What sales managers should really care about

For most of my sales life, I’ve been judged almost exclusively by the revenue I have generated for the company where I was working.  However, my own philosophy was always somewhat different.  I have always believed that if you did the right things for a customer, then business would come your way.  However, you had to be out meeting with customers on a regular basis in order for this to be effective and I was forever urging my teams to “get out and meet people”!  It is only in the last few months that I have seen this defined as sales activity management.

There are lots of things that a sales person can control such as how many times they call a customer, who they go to meet with and how fast they respond to requests.  There are things that they cannot control so easily, such as how many orders a client will make or how big those orders will be.   The client decides on these things.  If you only ever measure the output of the sales process, you cannot have much impact on it.  It is the input to the sales process that should be managed.

What is certain is that if the sales person never goes to visit a customer, the chances of getting an order are very low.  The more visits that they make, the more the chances of an order will increase.  It is not necessarily a linear increase. nor a never-ending increase, but more meetings generally equals more business.

So, what should a sales manager care about?

1.       Which customers are my sales team going to visit?  Are these the ones most likely to generate orders?

2.       How often are they going to visit?  Is this the optimum number of times?

3.       Who are they going to visit?  Are they meeting decision makers all the time?

If you track the number of meetings that each sales rep is having each day, then it is very simple to see which ones are likely to hit their target and which are likely not to.  While they have to meet with the right people and apply the right skills when they are in the meeting, getting the meeting number high enough to be successful is the first stage of the process.

Consider the following calculation

1.       An average order is £10,000.

2.       Only one in three opportunities close.

3.       Every good opportunity requires three separate leads.

4.       It takes three meetings to find every good lead.

5.       This means that it takes 27 meetings to close one average order.

So, if a sales person’s target is £100,000 in revenue, they need to close 10 average orders to hit their target.   This means that they need to have 270 meetings, which is 6 meetings every week, to hit their target.
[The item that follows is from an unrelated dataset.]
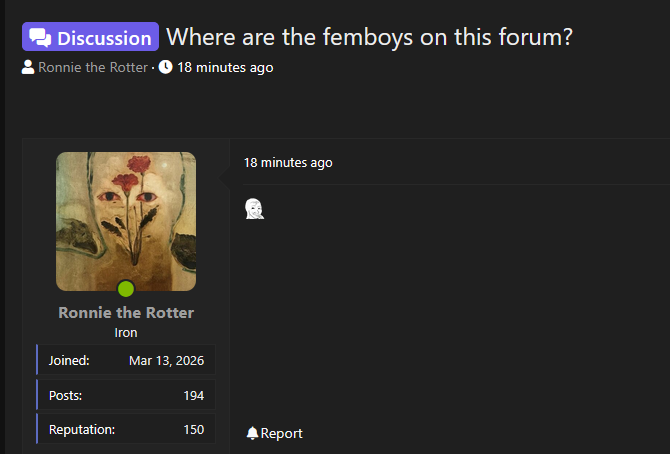Click the clock icon in thread header

(166, 68)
While this is a very simplistic calculation, it does demonstrate the need to monitor meeting numbers, not the number of opportunities or the revenue.  If you only measure these, then you are only starting to manage sales activity half way through the sales process which is too late.  Identifying the right clients and the right people within those clients are the first steps in the sales process followed by a meeting or phone call.  If you measure meeting numbers against a target, then you can immediately start to see if activity is not sufficient to meet revenue targets. 

Sales managers should care about how many meetings their team are having, who are they meeting with and what skills are they applying during those meetings.  The first two are easy to measure and influence, the latter less so.  However, if the meeting numbers are high enough but the revenue isn’t following, then its likely that the skills are lacking and training is required. 

So, if you want high performing sales teams, you should be caring more about their activity levels than their revenue numbers.